■ TEXTAUSSCHNITT ■
30 Jahre nach der ersten Verfilmung kommt nun ein Remake in unsere Kinos, während es in den USA direkt auf HBO Max erscheint (Corona macht's leider möglich). An der eigentlichen Geschichte hat sich bei der Neuverfilmung nur sehr wenig geändert: Enkel und Großmutter machen Urlaub in einem Strandhotel, Enkel gerät an eine Versammlung von fiesen Hexen und wird gemeinsam mit einem Freund in Mäuse verwandelt. Zwischen den Freiräumen dieses Abenteuers gibt es noch dramaturgischen Kleister sowie märchenhafte Exposition, was das Ganze solide zusammenhält. Regisseur Robert Zemeckis (Falsches Spiel mit Roger Rabbit) inszeniert dies alles ebenfalls durchaus nett, auch wenn Zuschauer mit CGI-Aversion garantiert bemäkeln werden, dass vor allem die Mäuse sichtbar aus dem Rechner stammen. Stören tut dies nicht.

■ AUFGABENZIEL ■
Schreiben Sie den Textausschnitt über das Remake bitte vollständig und wortgetreu ab. Die Zeilen darunter spielen hierfür keine Rolle.

■ VORLIEGENDE EINTRÄGE ■

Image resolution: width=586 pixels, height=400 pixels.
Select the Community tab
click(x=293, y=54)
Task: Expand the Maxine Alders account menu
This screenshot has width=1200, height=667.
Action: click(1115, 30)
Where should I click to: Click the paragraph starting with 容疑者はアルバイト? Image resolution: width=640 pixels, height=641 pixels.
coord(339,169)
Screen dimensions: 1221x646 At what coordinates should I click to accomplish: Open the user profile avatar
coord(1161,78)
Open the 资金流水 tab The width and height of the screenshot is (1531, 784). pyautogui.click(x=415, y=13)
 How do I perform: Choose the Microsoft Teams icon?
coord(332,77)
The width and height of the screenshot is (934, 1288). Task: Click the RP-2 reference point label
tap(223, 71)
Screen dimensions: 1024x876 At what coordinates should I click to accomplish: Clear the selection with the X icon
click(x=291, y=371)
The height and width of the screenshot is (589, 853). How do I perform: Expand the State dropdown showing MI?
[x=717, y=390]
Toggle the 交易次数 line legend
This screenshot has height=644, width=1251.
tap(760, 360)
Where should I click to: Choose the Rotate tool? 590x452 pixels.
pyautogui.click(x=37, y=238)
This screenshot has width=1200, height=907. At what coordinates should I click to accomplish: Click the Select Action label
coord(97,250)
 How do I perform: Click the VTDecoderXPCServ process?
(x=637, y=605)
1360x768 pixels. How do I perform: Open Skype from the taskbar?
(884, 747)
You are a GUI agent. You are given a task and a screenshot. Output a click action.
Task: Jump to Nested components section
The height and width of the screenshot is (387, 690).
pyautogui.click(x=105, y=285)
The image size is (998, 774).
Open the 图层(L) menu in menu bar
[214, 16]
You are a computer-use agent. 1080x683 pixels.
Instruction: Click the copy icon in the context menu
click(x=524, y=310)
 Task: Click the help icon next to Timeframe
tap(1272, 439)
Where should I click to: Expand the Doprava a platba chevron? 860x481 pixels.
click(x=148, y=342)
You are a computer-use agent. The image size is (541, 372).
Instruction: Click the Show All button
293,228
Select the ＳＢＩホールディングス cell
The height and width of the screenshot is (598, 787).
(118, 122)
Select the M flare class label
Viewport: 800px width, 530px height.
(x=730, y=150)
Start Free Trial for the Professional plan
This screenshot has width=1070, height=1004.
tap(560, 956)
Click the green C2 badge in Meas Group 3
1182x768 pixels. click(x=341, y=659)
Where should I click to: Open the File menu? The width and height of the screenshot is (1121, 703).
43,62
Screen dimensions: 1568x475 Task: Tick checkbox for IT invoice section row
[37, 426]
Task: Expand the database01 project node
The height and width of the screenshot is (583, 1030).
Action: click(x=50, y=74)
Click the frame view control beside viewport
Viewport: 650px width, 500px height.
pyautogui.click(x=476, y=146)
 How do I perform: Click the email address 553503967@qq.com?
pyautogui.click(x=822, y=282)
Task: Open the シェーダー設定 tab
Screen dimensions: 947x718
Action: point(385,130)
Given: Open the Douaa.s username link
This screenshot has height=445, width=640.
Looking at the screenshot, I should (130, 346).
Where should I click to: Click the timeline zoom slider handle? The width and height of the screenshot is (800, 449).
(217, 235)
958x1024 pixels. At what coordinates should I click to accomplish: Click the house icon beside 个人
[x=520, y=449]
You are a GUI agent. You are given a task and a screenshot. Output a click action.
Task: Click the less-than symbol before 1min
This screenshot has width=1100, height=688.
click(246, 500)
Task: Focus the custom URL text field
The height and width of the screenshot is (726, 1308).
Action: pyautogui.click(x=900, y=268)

■ ERLEDIGTE AUFGABE ■
30 Jahre nach der ersten Verfilmung kommt nun ein Remake in unsere Kinos, während es in den USA direkt auf HBO Max erscheint (Corona macht's leider möglich). An der eigentlichen Geschichte hat sich bei der Neuverfilmung nur sehr wenig geändert: Enkel und Großmutter machen Urlaub in einem Strandhotel, Enkel gerät an eine Versammlung von fiesen Hexen und wird gemeinsam mit einem Freund in Mäuse verwandelt. Zwischen den Freiräumen dieses Abenteuers gibt es noch dramaturgischen Kleister sowie märchenhafte Exposition, was das Ganze solide zusammenhält. Regisseur Robert Zemeckis (Falsches Spiel mit Roger Rabbit) inszeniert dies alles ebenfalls durchaus nett, auch wenn Zuschauer mit CGI-Aversion garantiert bemäkeln werden, dass vor allem die Mäuse sichtbar aus dem Rechner stammen. Stören tut dies nicht.